Problem
In the excerpt on hip hop fashion, who has come out against the commercialism in this style of dress?

Excerpt to read
****************

Everyone from Louis Vuitton, Prada, True Religion, Rock & Republic, Tommy Hilfiger and Ralph Lauren have worked really hard to cash in on this phenomena. Thus it has become a very lucrative target market and design style for many design companies. Many hip hop artists have since come out against all the commercialism that is so prevalent in this genre of dress. To that point, this is a design trend that seems to be fading as the rappers age and become more lucrative in their own right. The most recent collection that was rapper/hiphop inspired seems to be Chirstian Dior in 2000.
http://en.wikipedia.org/wiki/Hip_hop_fashion
http://www.kingice.com/hip-hop-fashion.aspx
http://24hourhiphop.com/features/Fashion/


The next trend?

****************

(Items from a dataset)
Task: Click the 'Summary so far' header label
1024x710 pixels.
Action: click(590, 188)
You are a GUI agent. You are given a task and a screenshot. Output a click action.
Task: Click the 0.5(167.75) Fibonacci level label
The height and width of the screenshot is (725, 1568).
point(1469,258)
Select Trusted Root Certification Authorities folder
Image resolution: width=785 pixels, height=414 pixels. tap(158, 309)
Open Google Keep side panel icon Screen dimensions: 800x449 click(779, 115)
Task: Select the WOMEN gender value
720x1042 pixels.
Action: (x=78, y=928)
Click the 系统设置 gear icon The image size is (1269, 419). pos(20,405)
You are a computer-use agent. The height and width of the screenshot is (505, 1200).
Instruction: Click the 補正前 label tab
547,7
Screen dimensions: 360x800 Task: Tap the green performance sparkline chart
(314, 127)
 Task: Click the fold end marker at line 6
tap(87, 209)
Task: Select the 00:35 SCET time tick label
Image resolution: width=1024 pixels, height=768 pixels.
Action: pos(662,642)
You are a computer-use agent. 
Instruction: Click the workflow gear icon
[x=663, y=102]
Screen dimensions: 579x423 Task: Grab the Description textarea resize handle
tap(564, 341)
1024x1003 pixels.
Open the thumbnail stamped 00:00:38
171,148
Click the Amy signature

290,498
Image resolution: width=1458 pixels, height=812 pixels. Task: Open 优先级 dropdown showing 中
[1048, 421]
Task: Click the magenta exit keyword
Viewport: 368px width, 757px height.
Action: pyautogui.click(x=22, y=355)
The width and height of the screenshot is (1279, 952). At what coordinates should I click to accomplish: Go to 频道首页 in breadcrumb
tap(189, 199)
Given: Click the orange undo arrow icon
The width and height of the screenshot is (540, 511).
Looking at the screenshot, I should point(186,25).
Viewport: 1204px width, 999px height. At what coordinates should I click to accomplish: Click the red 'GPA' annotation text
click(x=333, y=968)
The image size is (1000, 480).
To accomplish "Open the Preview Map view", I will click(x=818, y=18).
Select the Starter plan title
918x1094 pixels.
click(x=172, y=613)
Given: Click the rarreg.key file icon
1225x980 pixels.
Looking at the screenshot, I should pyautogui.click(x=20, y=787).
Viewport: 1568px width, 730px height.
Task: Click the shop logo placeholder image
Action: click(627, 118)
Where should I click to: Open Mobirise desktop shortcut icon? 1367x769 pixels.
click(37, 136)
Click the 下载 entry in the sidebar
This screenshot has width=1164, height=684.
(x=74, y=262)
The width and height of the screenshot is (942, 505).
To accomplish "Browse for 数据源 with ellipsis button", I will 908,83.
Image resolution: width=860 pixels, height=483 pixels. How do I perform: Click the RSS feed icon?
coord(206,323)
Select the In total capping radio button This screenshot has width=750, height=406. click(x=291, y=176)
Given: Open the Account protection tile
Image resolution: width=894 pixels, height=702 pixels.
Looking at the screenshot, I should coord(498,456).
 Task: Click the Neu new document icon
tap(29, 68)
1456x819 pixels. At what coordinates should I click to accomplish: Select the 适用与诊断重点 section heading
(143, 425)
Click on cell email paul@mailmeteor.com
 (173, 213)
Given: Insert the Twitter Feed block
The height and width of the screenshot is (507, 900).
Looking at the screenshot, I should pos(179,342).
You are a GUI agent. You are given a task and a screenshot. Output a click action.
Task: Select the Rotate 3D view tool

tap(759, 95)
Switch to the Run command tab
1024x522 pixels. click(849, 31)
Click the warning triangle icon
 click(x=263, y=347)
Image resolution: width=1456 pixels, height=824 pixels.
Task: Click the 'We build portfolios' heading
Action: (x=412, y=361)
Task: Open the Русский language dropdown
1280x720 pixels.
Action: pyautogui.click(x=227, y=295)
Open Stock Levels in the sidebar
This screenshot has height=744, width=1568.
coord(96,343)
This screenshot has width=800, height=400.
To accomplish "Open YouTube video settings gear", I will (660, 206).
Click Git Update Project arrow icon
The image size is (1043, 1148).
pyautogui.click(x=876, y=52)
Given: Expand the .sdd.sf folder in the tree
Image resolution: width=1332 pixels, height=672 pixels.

****************

Solution to this task
Many hip hop artists.